— begin Supplied entries —
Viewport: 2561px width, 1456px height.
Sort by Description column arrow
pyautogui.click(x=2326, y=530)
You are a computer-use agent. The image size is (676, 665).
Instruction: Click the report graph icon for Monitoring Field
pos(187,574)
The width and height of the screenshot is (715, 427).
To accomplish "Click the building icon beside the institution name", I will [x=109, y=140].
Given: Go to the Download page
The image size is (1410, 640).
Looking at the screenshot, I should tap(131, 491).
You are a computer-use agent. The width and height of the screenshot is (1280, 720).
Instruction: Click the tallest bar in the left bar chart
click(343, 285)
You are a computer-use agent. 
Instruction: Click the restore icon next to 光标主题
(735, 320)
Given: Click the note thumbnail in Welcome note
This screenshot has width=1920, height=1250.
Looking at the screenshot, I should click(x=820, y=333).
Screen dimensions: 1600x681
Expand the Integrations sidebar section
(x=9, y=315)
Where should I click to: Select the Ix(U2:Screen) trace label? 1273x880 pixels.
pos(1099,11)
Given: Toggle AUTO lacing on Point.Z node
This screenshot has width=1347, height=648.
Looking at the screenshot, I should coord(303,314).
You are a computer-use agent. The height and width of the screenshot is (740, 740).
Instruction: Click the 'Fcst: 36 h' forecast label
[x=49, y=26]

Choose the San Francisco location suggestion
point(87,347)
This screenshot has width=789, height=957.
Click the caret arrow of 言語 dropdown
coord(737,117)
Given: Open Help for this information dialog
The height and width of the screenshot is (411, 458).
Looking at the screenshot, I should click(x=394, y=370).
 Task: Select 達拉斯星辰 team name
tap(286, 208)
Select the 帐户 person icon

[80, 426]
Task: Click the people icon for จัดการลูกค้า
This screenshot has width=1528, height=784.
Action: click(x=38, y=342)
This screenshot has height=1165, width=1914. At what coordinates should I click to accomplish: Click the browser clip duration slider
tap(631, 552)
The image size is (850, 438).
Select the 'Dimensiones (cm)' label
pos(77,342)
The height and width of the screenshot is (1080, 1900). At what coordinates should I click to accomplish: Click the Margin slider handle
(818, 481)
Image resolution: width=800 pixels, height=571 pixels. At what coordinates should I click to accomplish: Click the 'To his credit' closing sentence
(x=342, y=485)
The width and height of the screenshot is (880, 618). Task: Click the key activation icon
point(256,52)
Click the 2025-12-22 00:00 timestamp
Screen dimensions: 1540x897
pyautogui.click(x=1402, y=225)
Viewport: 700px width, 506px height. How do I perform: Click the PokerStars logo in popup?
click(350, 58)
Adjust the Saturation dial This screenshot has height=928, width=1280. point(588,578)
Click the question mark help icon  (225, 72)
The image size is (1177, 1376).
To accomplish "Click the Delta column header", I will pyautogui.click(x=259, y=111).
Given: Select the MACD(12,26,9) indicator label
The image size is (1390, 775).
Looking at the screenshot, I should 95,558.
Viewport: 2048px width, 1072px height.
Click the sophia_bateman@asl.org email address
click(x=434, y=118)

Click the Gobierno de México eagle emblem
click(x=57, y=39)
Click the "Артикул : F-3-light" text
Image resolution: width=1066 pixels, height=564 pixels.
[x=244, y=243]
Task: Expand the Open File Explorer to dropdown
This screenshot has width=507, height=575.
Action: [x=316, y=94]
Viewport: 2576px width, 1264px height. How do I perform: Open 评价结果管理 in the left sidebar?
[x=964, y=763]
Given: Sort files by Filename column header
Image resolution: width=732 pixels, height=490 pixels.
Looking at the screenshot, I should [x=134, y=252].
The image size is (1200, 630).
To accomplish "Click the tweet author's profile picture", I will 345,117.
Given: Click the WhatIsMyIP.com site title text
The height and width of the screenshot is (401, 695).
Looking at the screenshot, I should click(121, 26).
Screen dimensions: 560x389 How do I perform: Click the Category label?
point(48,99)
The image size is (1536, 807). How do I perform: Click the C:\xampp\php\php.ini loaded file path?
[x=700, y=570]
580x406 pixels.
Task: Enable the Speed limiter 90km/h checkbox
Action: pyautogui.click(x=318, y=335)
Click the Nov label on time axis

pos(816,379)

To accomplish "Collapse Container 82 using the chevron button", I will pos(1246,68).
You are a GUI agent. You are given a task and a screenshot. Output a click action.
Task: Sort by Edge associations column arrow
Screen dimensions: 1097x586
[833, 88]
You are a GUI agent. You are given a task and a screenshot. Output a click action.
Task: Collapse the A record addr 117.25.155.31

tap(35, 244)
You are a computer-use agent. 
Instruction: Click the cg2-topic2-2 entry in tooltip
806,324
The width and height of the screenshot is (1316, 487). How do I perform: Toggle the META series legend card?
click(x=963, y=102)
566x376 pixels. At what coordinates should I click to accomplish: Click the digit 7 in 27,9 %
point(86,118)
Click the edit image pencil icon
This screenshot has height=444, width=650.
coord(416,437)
— end Supplied entries —
*Task to carry out*. Give every line of the records above as a numbered list, leaving out the blank lines.

*Task solution*.
1. Viewport: 2561px width, 1456px height.
2. Sort by Description column arrow
3. pyautogui.click(x=2326, y=530)
4. You are a computer-use agent. The image size is (676, 665).
5. Instruction: Click the report graph icon for Monitoring Field
6. pos(187,574)
7. The width and height of the screenshot is (715, 427).
8. To accomplish "Click the building icon beside the institution name", I will [x=109, y=140].
9. Given: Go to the Download page
10. The image size is (1410, 640).
11. Looking at the screenshot, I should tap(131, 491).
12. You are a computer-use agent. The width and height of the screenshot is (1280, 720).
13. Instruction: Click the tallest bar in the left bar chart
14. click(343, 285)
15. You are a computer-use agent. 
16. Instruction: Click the restore icon next to 光标主题
17. (735, 320)
18. Given: Click the note thumbnail in Welcome note
19. This screenshot has width=1920, height=1250.
20. Looking at the screenshot, I should click(x=820, y=333).
21. Screen dimensions: 1600x681
22. Expand the Integrations sidebar section
23. (x=9, y=315)
24. Where should I click to: Select the Ix(U2:Screen) trace label? 1273x880 pixels.
25. pos(1099,11)
26. Given: Toggle AUTO lacing on Point.Z node
27. This screenshot has width=1347, height=648.
28. Looking at the screenshot, I should coord(303,314).
29. You are a computer-use agent. The height and width of the screenshot is (740, 740).
30. Instruction: Click the 'Fcst: 36 h' forecast label
31. [x=49, y=26]
32. Choose the San Francisco location suggestion
33. point(87,347)
34. This screenshot has width=789, height=957.
35. Click the caret arrow of 言語 dropdown
36. coord(737,117)
37. Given: Open Help for this information dialog
38. The height and width of the screenshot is (411, 458).
39. Looking at the screenshot, I should click(x=394, y=370).
40.  Task: Select 達拉斯星辰 team name
41. tap(286, 208)
42. Select the 帐户 person icon
43. [80, 426]
44. Task: Click the people icon for จัดการลูกค้า
45. This screenshot has width=1528, height=784.
46. Action: click(x=38, y=342)
47. This screenshot has height=1165, width=1914. At what coordinates should I click to accomplish: Click the browser clip duration slider
48. tap(631, 552)
49. The image size is (850, 438).
50. Select the 'Dimensiones (cm)' label
51. pos(77,342)
52. The height and width of the screenshot is (1080, 1900). At what coordinates should I click to accomplish: Click the Margin slider handle
53. (818, 481)
54. Image resolution: width=800 pixels, height=571 pixels. At what coordinates should I click to accomplish: Click the 'To his credit' closing sentence
55. (x=342, y=485)
56. The width and height of the screenshot is (880, 618). Task: Click the key activation icon
57. point(256,52)
58. Click the 2025-12-22 00:00 timestamp
59. Screen dimensions: 1540x897
60. pyautogui.click(x=1402, y=225)
61. Viewport: 700px width, 506px height. How do I perform: Click the PokerStars logo in popup?
62. click(350, 58)
63. Adjust the Saturation dial This screenshot has height=928, width=1280. point(588,578)
64. Click the question mark help icon  (225, 72)
65. The image size is (1177, 1376).
66. To accomplish "Click the Delta column header", I will pyautogui.click(x=259, y=111).
67. Given: Select the MACD(12,26,9) indicator label
68. The image size is (1390, 775).
69. Looking at the screenshot, I should 95,558.
70. Viewport: 2048px width, 1072px height.
71. Click the sophia_bateman@asl.org email address
72. click(x=434, y=118)
73. Click the Gobierno de México eagle emblem
74. click(x=57, y=39)
75. Click the "Артикул : F-3-light" text
76. Image resolution: width=1066 pixels, height=564 pixels.
77. [x=244, y=243]
78. Task: Expand the Open File Explorer to dropdown
79. This screenshot has width=507, height=575.
80. Action: [x=316, y=94]
81. Viewport: 2576px width, 1264px height. How do I perform: Open 评价结果管理 in the left sidebar?
82. [x=964, y=763]
83. Given: Sort files by Filename column header
84. Image resolution: width=732 pixels, height=490 pixels.
85. Looking at the screenshot, I should [x=134, y=252].
86. The image size is (1200, 630).
87. To accomplish "Click the tweet author's profile picture", I will 345,117.
88. Given: Click the WhatIsMyIP.com site title text
89. The height and width of the screenshot is (401, 695).
90. Looking at the screenshot, I should click(121, 26).
91. Screen dimensions: 560x389 How do I perform: Click the Category label?
92. point(48,99)
93. The image size is (1536, 807). How do I perform: Click the C:\xampp\php\php.ini loaded file path?
94. [x=700, y=570]
95. 580x406 pixels.
96. Task: Enable the Speed limiter 90km/h checkbox
97. Action: pyautogui.click(x=318, y=335)
98. Click the Nov label on time axis
99. pos(816,379)
100. To accomplish "Collapse Container 82 using the chevron button", I will pos(1246,68).
101. You are a GUI agent. You are given a task and a screenshot. Output a click action.
102. Task: Sort by Edge associations column arrow
103. Screen dimensions: 1097x586
104. [833, 88]
105. You are a GUI agent. You are given a task and a screenshot. Output a click action.
106. Task: Collapse the A record addr 117.25.155.31
107. tap(35, 244)
108. You are a computer-use agent. 
109. Instruction: Click the cg2-topic2-2 entry in tooltip
110. 806,324
111. The width and height of the screenshot is (1316, 487). How do I perform: Toggle the META series legend card?
112. click(x=963, y=102)
113. 566x376 pixels. At what coordinates should I click to accomplish: Click the digit 7 in 27,9 %
114. point(86,118)
115. Click the edit image pencil icon
116. This screenshot has height=444, width=650.
117. coord(416,437)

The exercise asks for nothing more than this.